Even so, it sometimes remains feasible to solve the problem of bad-faith trademark filing through buying the mark from the trademark squatter, which often enables the legitimate owner to acquire the trademark(s) sooner, in comparison with a time-consuming opposition and/or invalidation procedure.
If you choose to negotiate with the trademark squatter to buy back the trademark, you need bear in mind some risk posed by Rules 3 and 9 of the aforesaid The Rules for Regulating Trademark Registration Applying Conducts, as prescribed below.
Rule 3 An application for trademark registration shall follow the principle of honesty and shall not carry any of the conducts below.
1) A bad faith application for trademark registration without the purpose of use under Article 4 of the Trademark Law;
2) Reproduction, imitation or translation of another party’s well-known trademark under Article 13 of the Trademark Law;
3) An agent or representative’s application, without authorization of the client, for the registration of the client's trademark, or an application for the registration of a trademark which is clearly known to be another party’s earlier used trademark in existence through contractual, business or other relationships under Article 15 of the Trademark Law;
4) An application harming another person's existing prior rights or an unfair application for an influential trademark in use by another person under Article 32 of the Trademark Law;
5) An application for trademark registration filed in a deceptive or other unfair means; or
6) An application against the principle of honesty and creditability, the public order, or carrying other indecent influence.
Rule 9 Assignment of a trademark shall not influence the trademark registration organ’s decision on whether or not the trademark violates Rule 3 of these Rules.

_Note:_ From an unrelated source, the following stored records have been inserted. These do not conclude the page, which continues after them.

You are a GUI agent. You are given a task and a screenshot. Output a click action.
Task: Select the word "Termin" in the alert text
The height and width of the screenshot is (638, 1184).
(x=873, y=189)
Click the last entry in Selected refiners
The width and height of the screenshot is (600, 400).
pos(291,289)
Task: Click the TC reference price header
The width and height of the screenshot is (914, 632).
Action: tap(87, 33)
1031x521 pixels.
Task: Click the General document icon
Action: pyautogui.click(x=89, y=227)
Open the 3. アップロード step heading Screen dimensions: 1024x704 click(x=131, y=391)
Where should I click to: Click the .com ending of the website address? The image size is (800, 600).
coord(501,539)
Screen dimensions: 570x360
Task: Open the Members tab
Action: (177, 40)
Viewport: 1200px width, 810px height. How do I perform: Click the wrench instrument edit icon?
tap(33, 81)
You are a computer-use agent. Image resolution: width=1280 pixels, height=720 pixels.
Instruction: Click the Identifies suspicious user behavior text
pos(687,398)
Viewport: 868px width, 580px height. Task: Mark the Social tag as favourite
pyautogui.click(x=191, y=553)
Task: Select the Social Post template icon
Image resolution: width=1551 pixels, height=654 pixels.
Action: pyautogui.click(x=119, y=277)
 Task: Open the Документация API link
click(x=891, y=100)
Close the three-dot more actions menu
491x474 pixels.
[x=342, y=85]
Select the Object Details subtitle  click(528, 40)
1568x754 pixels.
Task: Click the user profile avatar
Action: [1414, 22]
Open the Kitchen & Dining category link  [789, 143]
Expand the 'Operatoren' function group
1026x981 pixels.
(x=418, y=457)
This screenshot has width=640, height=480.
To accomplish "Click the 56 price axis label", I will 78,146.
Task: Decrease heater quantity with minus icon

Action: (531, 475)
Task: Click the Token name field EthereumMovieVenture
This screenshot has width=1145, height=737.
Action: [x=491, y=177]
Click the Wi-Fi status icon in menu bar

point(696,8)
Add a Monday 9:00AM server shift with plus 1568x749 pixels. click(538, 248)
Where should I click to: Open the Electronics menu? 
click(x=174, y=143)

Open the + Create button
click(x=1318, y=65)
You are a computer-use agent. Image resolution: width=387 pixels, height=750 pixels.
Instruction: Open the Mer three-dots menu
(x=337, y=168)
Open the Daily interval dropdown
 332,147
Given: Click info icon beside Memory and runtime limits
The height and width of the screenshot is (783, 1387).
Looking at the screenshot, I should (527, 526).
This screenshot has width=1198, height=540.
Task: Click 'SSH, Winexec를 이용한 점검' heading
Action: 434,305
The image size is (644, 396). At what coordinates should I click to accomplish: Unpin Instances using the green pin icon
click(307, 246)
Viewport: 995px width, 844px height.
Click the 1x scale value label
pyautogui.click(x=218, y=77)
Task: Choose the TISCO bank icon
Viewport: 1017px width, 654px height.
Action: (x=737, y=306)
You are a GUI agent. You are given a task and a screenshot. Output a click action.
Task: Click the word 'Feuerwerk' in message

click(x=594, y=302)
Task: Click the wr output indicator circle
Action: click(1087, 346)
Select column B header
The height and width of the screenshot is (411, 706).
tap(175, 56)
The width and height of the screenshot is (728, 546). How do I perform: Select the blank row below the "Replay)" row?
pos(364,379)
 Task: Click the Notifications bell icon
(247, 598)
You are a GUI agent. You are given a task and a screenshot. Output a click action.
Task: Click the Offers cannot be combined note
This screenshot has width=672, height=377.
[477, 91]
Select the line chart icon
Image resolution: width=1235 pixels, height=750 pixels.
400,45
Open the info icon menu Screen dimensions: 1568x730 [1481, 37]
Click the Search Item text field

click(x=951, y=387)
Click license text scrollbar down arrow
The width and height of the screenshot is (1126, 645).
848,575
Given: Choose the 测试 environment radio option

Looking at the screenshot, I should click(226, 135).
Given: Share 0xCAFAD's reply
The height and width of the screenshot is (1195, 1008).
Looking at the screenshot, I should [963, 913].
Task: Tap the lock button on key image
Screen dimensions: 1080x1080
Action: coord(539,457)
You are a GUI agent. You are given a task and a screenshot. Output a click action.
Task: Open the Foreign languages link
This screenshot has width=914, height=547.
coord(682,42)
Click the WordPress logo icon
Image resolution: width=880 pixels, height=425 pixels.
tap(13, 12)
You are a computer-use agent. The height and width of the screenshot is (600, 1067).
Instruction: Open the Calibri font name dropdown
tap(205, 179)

According to Rule 9, assignment of a trademark shall not influence the trademark registration organ’s decision on whether or not the trademark violates Rule 3. That is, if a company acquires a trademark, which is later found by the Trademark Office of the CNIPA filed in bad faith, the acquired trademark can be rejected, invalidated or disapproved of registration. As such, the assignee should be more careful to buy a trademark or even require the assignor to guarantee the legitimacy of the registration and refund the acquisition fee, if the trademark is later effectively deemed by the authorities concerned as filed in bad faith.
In fact, similar risk was indicated under Article 7.4 of the Guide for Trial of Administrative Cases Involving Trademark Grant and Affirmation, enacted by Beijing High Court, effective as from April 24, 2019.
7.4 Acceptance of the transferred trademark not affecting determination of relevant clauses
Where an application for registration of a trademark in dispute violates the relevant provisions of the Trademark Law, and the applicant or registrant of the trademark in dispute claims that the trademark in dispute should be registered or maintained valid only on the ground that the applicant or registrant has no fault when the trademark is transferred, this claim shall not be supported.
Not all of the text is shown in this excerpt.